Launceston is in desperate need of more flights in and out of the city, a report tabled at a Senate committee claims.
In a submission to the Regional and Rural Affairs and Transport References Committee, the Launceston Airport said that Northern Tasmania was under-served when it came to air travel.
Despite averaging a load factor well in excess of the domestic average, flight numbers fell by more than 500 trips between 2014 and 2017.
We’re running at a really high load and we desperately need new capacity.Airport general manager Paul Hodgen
Passenger numbers have slightly risen in this period.
Airport general manager Paul Hodgen said the airport was engaged in ongoing talks to increase flight capacity.
“We’re running at a really high load and we desperately need new capacity,” he said.
“The issue is that none of the domestic carriers have any radical flight increases planned.
“We have to battle with other regional airports to increase our capacity, so if we get a new flight, someone has to lose a flight.”
A Qantas Group spokeswoman said there were no plans to increase flight numbers in the near future.
“We do put on more flights where it is required – for example over the 2016-17 summer months when QantasLink put on larger Boeing 717 jet aircraft, which added around 1200 seats, to match the increased demand over the busy summer peak,” she said.
A Virgin Australia spokesman also said there were no plans to add extra flights for Launceston.
Launceston Chamber of Commerce executive officer Neil Grose said it was essential for Northern Tasmania to attract more passengers for the region to grow.

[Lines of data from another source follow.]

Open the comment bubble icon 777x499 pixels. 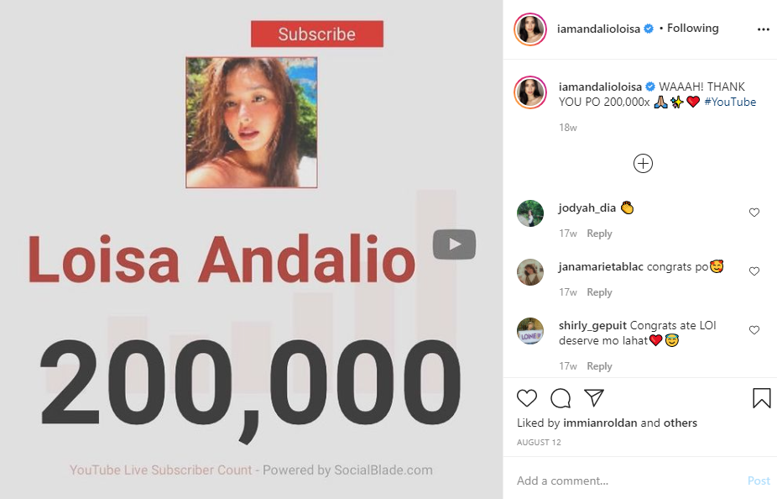tap(561, 398)
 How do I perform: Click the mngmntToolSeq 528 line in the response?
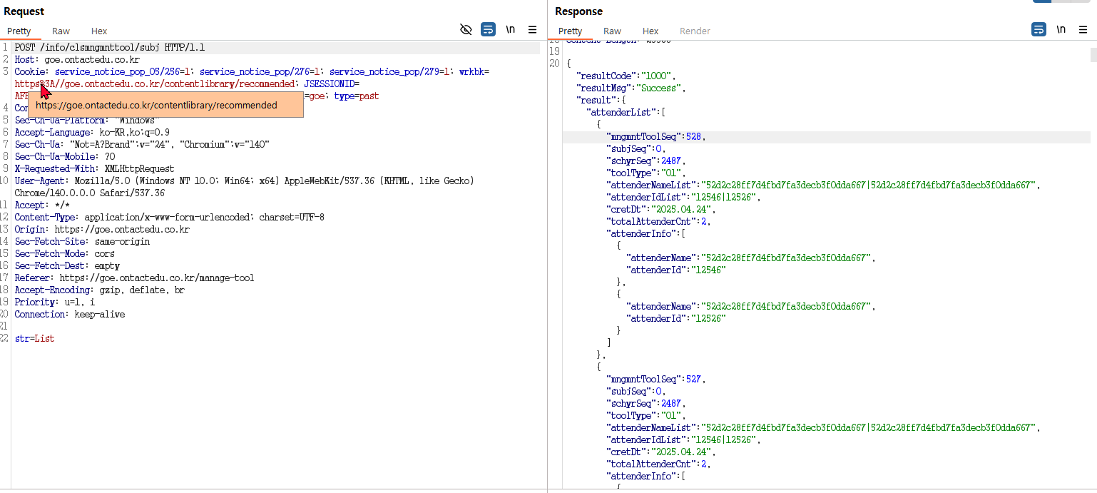tap(656, 136)
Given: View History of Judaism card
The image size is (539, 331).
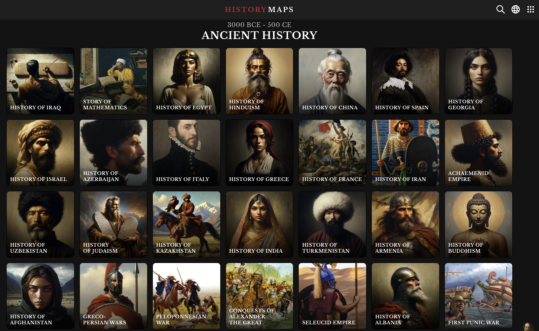Looking at the screenshot, I should point(113,224).
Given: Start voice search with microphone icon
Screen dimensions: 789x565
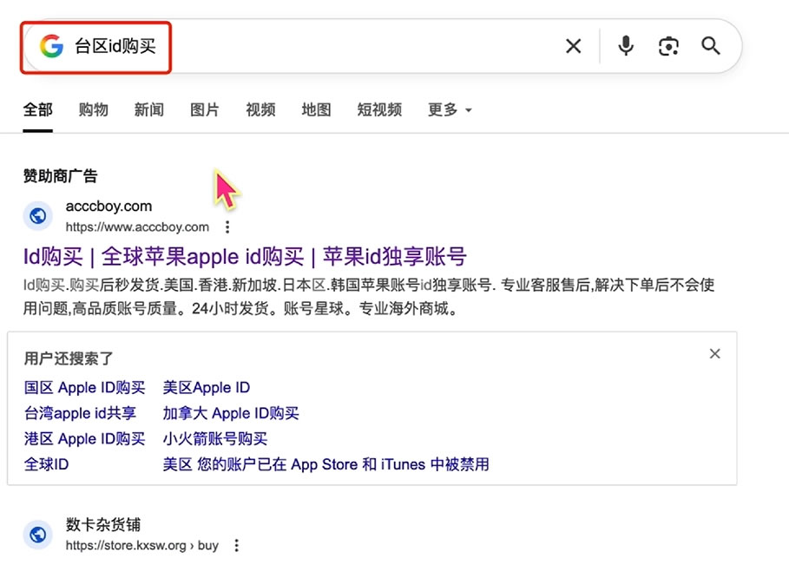Looking at the screenshot, I should [x=626, y=46].
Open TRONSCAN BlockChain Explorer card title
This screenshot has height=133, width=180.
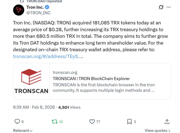point(91,78)
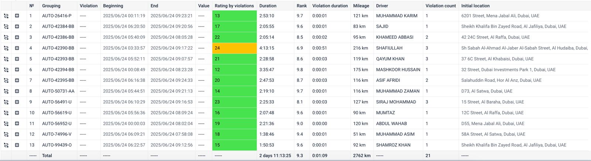Show the route for AUTO-42390-BB row
This screenshot has height=161, width=591.
[x=6, y=48]
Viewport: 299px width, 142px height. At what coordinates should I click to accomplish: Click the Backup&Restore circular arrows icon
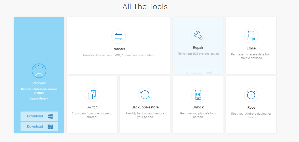coord(145,95)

Mr Grose also noted the importance of increasing domestic flights to ensure the state becomes an attractive destination for businesses to cross the Bass Strait.
“It is extremely important for the business community, especially the tourism industry to see the airlines expand the permanent numbers of flights,” he said.
“There seems to have been a contraction in the number of flights available, which inevitably increases cost and reduces availability of seats.
“The Launceston Chamber of Commerce would like to see all carriers consult with the wider business and tourism industry to ensure that there are sufficient flights in and out of Launceston.”
Mr Hodgen said he would like to see routes to Gold Coast and Adelaide added to its Melbourne, Sydney and Brisbane flights.